I realize that actors take roles for a variety of reasons but I can't imagine why Lauren Graham, saucy star of The Gilmore Girls, would want to associate herself with the ill-conceived, limply-executed Lucky 13. I know good roles for women are sometimes hard to come by but this film has nothing going for it that Graham could have expected to add to her career.
The main problem with Lucky 13 is the story that writer/director Chris Hall starts with. Zach (Brad Hunt) spends his entire life pining for gorgeous neighbor Abbey (Graham), even as they develop into close friends. When she announces that she's finally leaving their sleepy little burb to pursue a career as an artist in New York, Zach decides he finally needs to act. While chatting with his buddy Bleckman (Harland Williams) he realizes that he can learn from his past mistakes by asking all his ex-girlfriends about what he did wrong. His plan is to become the perfect boyfriend and convince Abbey to… I'm not sure. Stay? Marry him? Take him with her?
It doesn't matter because this tortured set-up is just an excuse for Hall to drop loads of misogynistic observations on how stupid and screwed up gurlz can be. The film has the maturity level of a kid worried about catching cooties. It's not that the characters are immature, but rather the filmmaking itself. There is no insight into the kinds of characters that a film like this needs – and there are no characters to care about. In fact, the film (after a short prologue featuring child actors with more personality than any of the adults) asks us to care about these three characters with absolutely no real development whatsoever. They're introduced sitting around on the lawn, heads bobbing like mental patients, and nothing but nonsense dialog to move things forward.
Even the specifics of the characters' lives are dumb. Thirty-something Zach lives with his parents because, I guess, he's a loser. So what's Abbey's excuse? It's just a device to keep them neighbors. And Bleckman's charm is that he thinks he's hot stuff with ladies when in fact he's not. Whoop-dee-doo. With Williams sleepwalking through the performance, this dunce character is about as interesting as watching white bread turn stale.
Williams' uncharacteristically bland performance is nothing, however, compared with the annoyance of watching Hunt mumble through his role. I can't remember a less inspiring combination of actor and character than this. Zach has no personality and there's nothing about him to hold the audience's interest. To make matters worse, Hunt portrays this dullard with little-to-no enthusiasm. Surrounded by a cast of far more capable actors (That 70s Show's Debra Jo Rupp and punk legend John Doe play his parents), Hunt is at a loss for how to anchor the film.
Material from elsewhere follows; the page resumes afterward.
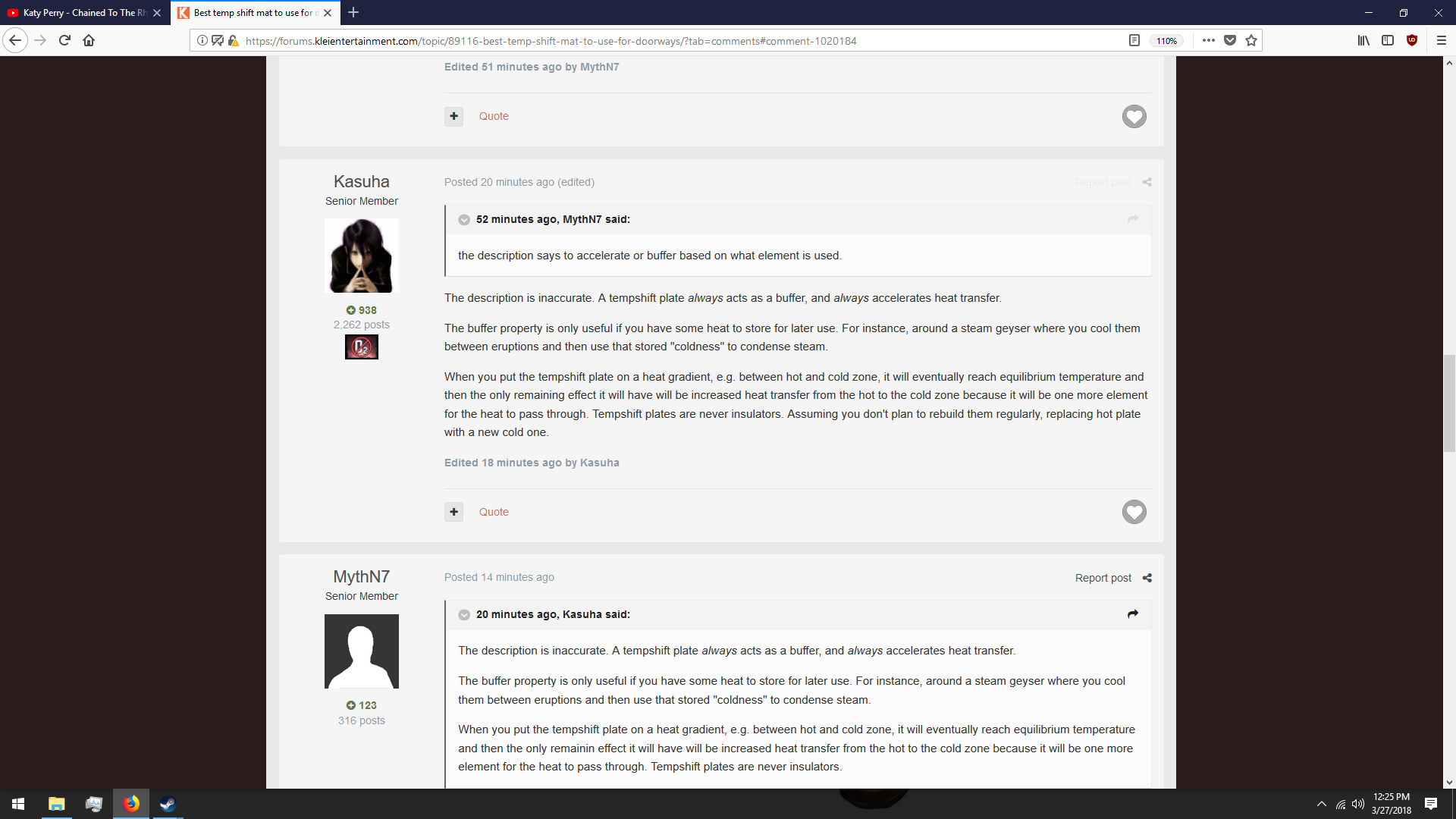The width and height of the screenshot is (1456, 819).
Task: Toggle MultiQuote plus on Kasuha's post
Action: (453, 513)
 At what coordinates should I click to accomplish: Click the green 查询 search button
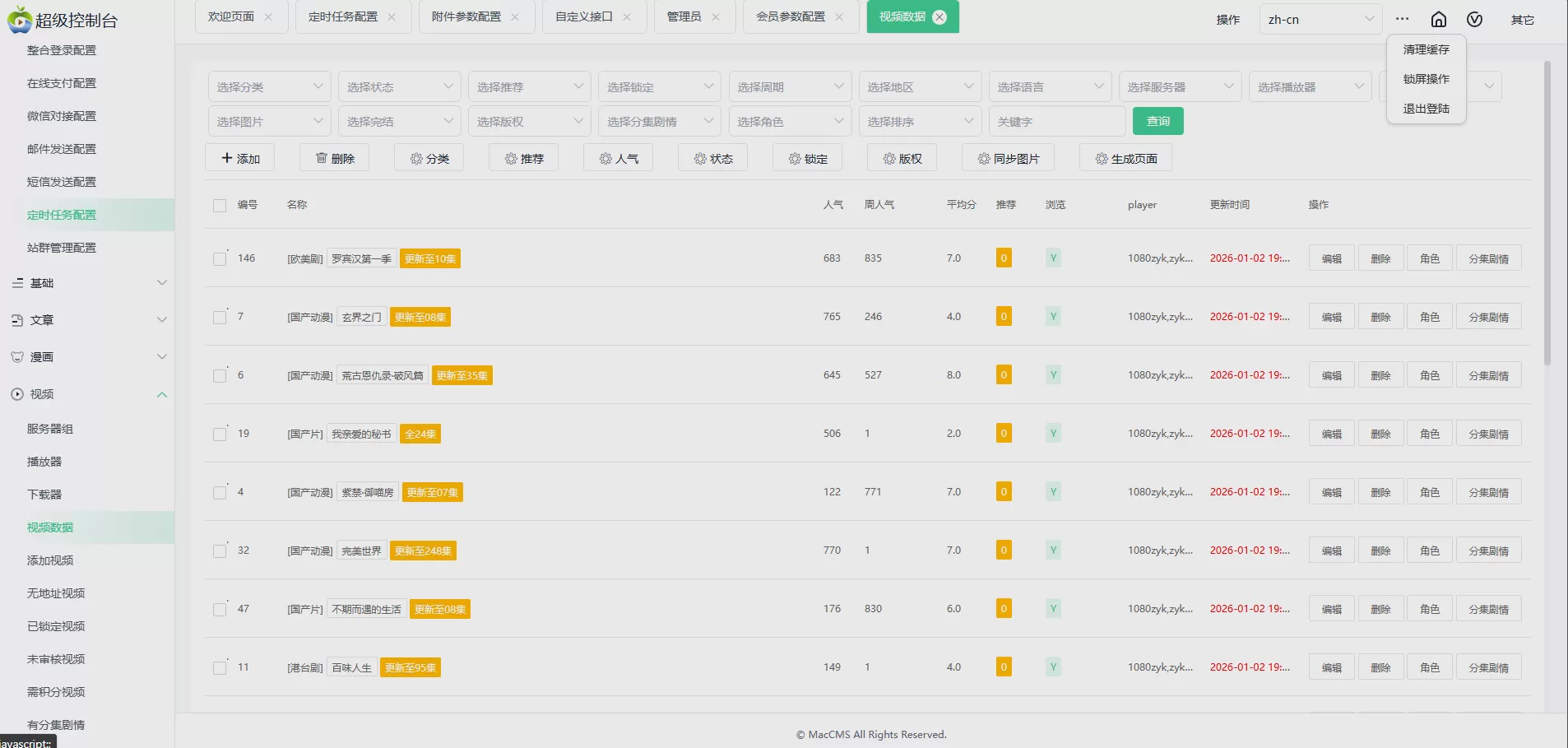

So what's Graham doing in this mess? Her film career hasn't offered the same quality of roles as her Gilmore Girls performance should have earned her (When Bad Santa stands-out as one of your finer projects, you're in trouble) and this dreck is just another stumble. If the producers of Wonder Woman have any vision they'll choose her over laughable choices like Kim Basinger and Jessica Biehl, but that's a discussion for another day. For this film, Graham's talents are utterly wasted. Buried in a lame script and coupled with lead performances that range from bland to boring, Graham cheerily tries to steer a ship that can't do anything but sink.
The anamorphic widescreen video is pretty good. The image is reasonably sharp and colorful. There are times when the film gets a little soft, but overall the picture is very nice.
The Dolby Digital 5.1 audio is also fine. Voices are clear and the mix, while conservative, sounds fine. English, Spanish and French subtitles are available.
Just some trailers for other releases.
Lucky 13 is everything that a movie in this day and age should not be. Bland characters, lame story, boring dialog, cliché set-up. Chris Hall: Don't direct any more films. Brad Hunt: Don't act in any more romantic comedies. Thanks a lot, guys.